Sultana raisins in Iran are those sweet, light brown, large raisins (see picture) made from Thompson seedless grapes treated with a drying solution that accelerates the drying and helps stabilize the color.
If you are from Australia or the UK reading this post, you would know that sultana refers to “natural sultana,” which are sundried Thompson seedless grapes without receiving any drying solution.
In the US, people sometimes use sultana to refer to golden raisins, which are Thompson seedless grapes dried in a dehydrator after being treated with a drying solution.
Adding Sultanas to muffins, granola bars, and cookies is a great way to sweeten baked goods. They can perfectly soak up other flavors, making the finished product even tastier.
Currants: The Little Brothers
Currants or Black Corinth are dried grapes of the same name. [Do not mistake Black Corinth for Black Currant, which is a berry, not a grape]. The word “currant” refers to the size of the raisin, which is small (under 1cm across), and the term black Corinth is used to differentiate these grapes from white Corinth and Red Corinth, which are not actual grapes with a much more sour flavor.
Black Corinth or Carina was initially traded out of the Corinth port in Greece, from which it got its title. Black Corinth or currants are alternatively known as Zante Currants.
Currants are typically made by sun-drying the grapes for up to three weeks. They have a sweet, tangy, and intense flavor and can soak up the liquid in the mixture. You can add currants to both sweet and savory dishes to give texture and sweetness to them.

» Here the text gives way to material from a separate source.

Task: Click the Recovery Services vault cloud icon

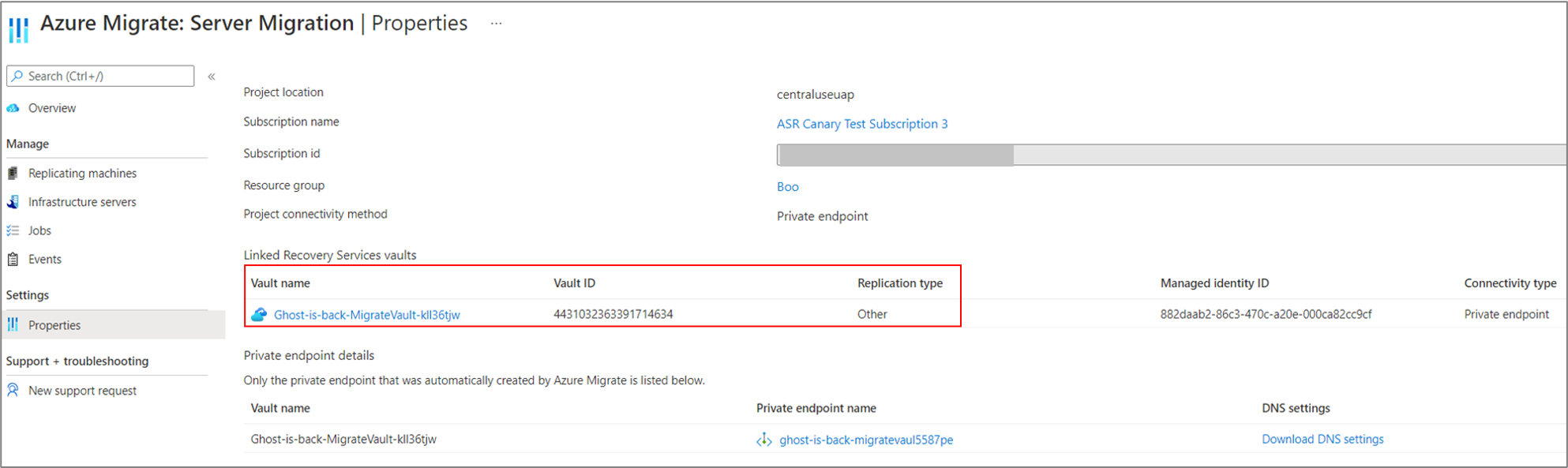Action: point(259,314)
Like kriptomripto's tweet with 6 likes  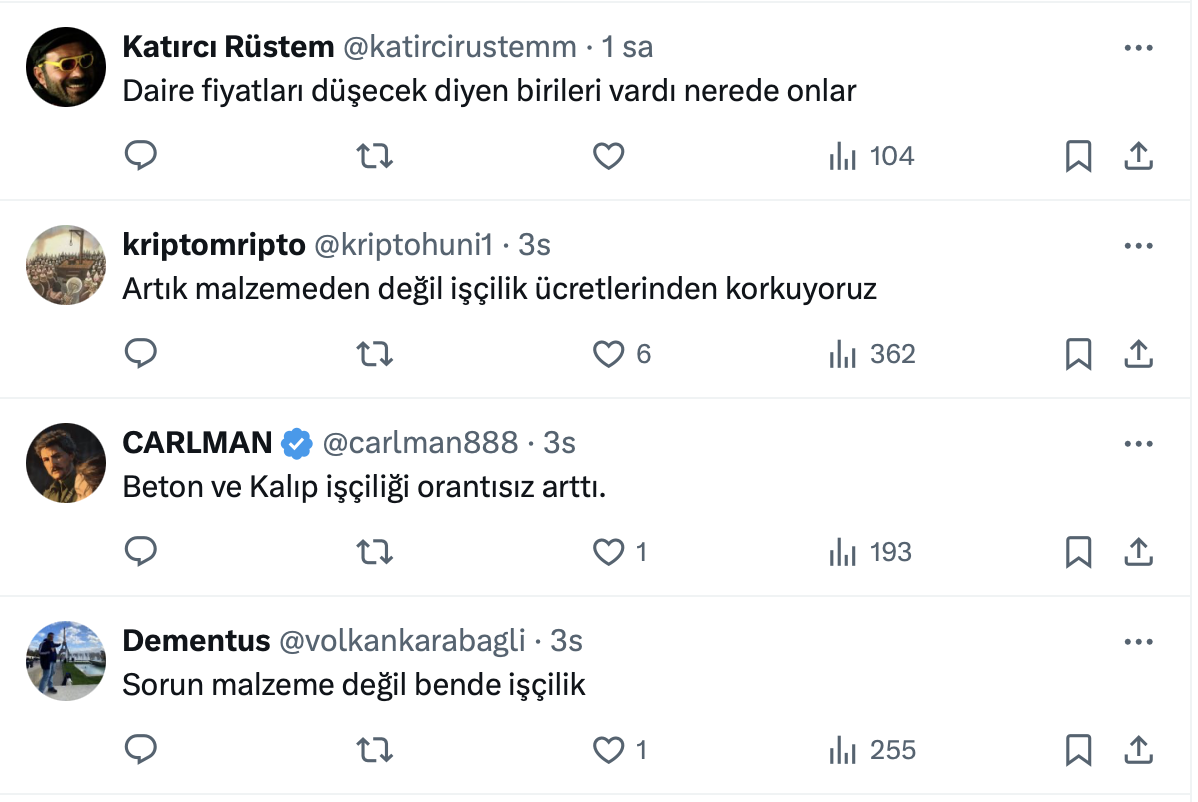[609, 354]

The list of different types of raisins is longer than we can include in this little space. We limited the discussion to popular types of raisins and their uses, excluding the less common ones because of their declining popularity (such as Muscat).
Identification differs depending on where you live and the processing method. Still, all raisins belong to any one of these raisin groups: Regular Raisins, Golden Raisins, Green Raisins, Red Raisins, Sultanas, and Currants.

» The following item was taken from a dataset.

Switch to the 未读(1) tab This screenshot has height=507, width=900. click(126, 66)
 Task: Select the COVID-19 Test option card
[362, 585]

Raisins are made from Thompson seedless, Flame, or black Corinth. More raisins are made from Thompson seedless grapes than any other type.
Now, how do you name raisins in your country? Which type of raisin is more common where you live? Can you tell us how you dry them?

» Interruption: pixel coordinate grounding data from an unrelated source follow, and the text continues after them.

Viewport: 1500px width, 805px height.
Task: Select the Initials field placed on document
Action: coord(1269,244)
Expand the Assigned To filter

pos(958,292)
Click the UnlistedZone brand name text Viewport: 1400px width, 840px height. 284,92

Please write your comments in the comment section below.
11 thoughts on “6 Different Types Of Raisins You Can Find In A Grocery Store”
I need plump dried muscat raisins in bunches/stalks.
Contact me by email for more information. Thank you
Currants are not grapes so you can’t call them raisins. Currants are genus Ribes and are related to gooseberries. Raisins are dried grapes of the genus Vitis. Not the same fruit.
Currants are raisins or dried grapes. The blackcurrant (Ribes nigrum), also known as black currant or cassis, is a shrub in the family Grossulariaceae producing edible berries.
that doesn’t really matter they’re all just dried fruit and they all look like grapes anyways. I bet you like the black raisins and the currants the most.. ://
Hey, you are taking this too seriously. They are all grapes so it doesn’t matter. Currants are like grapes and no one makes raisins from gooseberries. I bet you are a black raisin or currant lover..
Hi, i need to purchase 10,000 kg of Raisins for my food store. Please call or whatsApp: +971 55 831 7007, Muhammed Shanid
This article is only to inform people about Raisins. Look for raisins at the grocery store or call manufactures.
Very informative article, thank you. I thoroughly enjoyed it and am a lot wiser now than I was about dried fruit. Just one question, what does Rey mean? The only translation I can find is ‘king’.
I think it’s a typo – supposed to be “rAy” (IMO)
Freeze dried grapes is much superior option to raisins I believe. I have made some samples. Is there any industry manufacturing these commercially? Is anybody interested? We can contract manufacture.
I am interested would like to speak with you.